In the last few weeks, Sanofi and Allianz have sold bonds with no coupons and a barely positive yield.

But trading in existing bonds shows there is demand for eurozone company debt at sub-zero yields, albeit no firm has yet tried to launch a new bond at these levels.

Bank of America Merrill Lynch data shows 15 companies, including French utility GDF Suez, German pharmaceuticals firm Bayer and Belgian telecoms company Belgacom have bonds trading at negative yields.

While there may not be as deep a buyer base for negative-yielding corporate bonds as there is for government bonds which banks must hold for regulatory purposes, analysts say some investors may have few other options.

Funds could be forced to buy these bonds because they have mandates based on companies' credit ratings or whether they are in a bond index. Others may see value in the pick-up to interbank lending rates or government bond yields.

Coca Cola and a subsidiary of US manufacturer Danaher in late 2015 issued two-year bonds with sub-zero yields in Switzerland, although they were small in size at just 200 million francs (S$280 million) and 100 million francs, respectively.

"It is an oddity that you could see eurozone corporate bonds sold at negative yields but I don't see any operational reason why it couldn't happen," Srikanth Sankaran, European credit strategist at Morgan Stanley, said. "Whether this becomes a bigger theme depends on how aggressive the ECB is with its negative rates strategy and its purchase programme."

The ECB has said it will start buying non-financial corporate bonds towards the end of the second quarter of 2016 although it has not specified their share of its 80 billion euros of monthly purchases.

Morgan Stanley estimates the ECB will buy around 3.5 billion a month, and Sankaran said any reference on Thursday to larger volumes or specific targets for corporate borrowing costs could further depress yields and make a negative-yielding bond issue more likely.

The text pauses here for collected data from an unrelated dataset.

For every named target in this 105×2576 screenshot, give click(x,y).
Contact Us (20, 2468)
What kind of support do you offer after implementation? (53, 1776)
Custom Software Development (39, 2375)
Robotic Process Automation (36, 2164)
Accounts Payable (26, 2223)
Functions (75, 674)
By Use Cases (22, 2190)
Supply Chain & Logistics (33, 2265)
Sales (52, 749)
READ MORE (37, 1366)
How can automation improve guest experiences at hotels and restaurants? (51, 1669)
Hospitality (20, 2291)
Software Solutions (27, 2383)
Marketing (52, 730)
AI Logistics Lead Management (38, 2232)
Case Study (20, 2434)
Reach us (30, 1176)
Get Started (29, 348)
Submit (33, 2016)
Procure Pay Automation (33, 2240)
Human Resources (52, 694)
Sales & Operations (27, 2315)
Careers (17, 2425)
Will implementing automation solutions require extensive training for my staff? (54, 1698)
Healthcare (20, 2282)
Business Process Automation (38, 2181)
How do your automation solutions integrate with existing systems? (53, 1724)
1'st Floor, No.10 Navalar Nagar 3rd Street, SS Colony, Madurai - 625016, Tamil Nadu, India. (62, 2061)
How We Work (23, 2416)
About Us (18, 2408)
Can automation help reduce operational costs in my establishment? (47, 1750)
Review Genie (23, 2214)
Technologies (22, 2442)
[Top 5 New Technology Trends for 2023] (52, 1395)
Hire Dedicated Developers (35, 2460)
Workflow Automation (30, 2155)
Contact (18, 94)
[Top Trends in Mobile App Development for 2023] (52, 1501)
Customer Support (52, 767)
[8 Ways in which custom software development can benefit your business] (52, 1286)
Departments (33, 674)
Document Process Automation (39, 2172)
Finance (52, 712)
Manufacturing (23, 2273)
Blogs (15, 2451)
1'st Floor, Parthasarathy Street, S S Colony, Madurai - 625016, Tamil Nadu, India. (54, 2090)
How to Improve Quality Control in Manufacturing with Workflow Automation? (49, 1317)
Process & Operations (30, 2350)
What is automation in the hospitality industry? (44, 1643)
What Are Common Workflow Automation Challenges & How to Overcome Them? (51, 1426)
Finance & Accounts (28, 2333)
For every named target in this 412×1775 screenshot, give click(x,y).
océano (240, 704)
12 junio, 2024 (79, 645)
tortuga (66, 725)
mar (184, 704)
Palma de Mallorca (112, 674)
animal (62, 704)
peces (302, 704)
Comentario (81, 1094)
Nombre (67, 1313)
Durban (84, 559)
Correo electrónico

Firms are making the most of plunging market rates. Since the ECB said on March 10 it would buy corporate bonds, issuance of investment grade corporate debt has surpassed 42 billion euros - almost as much as volumes in the year to that point.

But it is not for everyone. Johan Gyllenhoff, group treasurer at Swedish energy firm Vattenfall, cautioned that the "temptation of free money" has to be weighed against the cost of holding excess cash.

Some eurozone banks, trying to pass on the taxes on excess cash charged by the ECB, have started charging companies for debit accounts.

It may take a specific set of circumstances for the first corporate bond to be sold at a negative yield in the eurozone, but in this golden moment for company treasurers, very few are now betting against it.

"We are in uncharted territory so it is difficult to say it is not possible," said Alexandre Caminade, chief investment officer for European credit at Allianz Global Investors.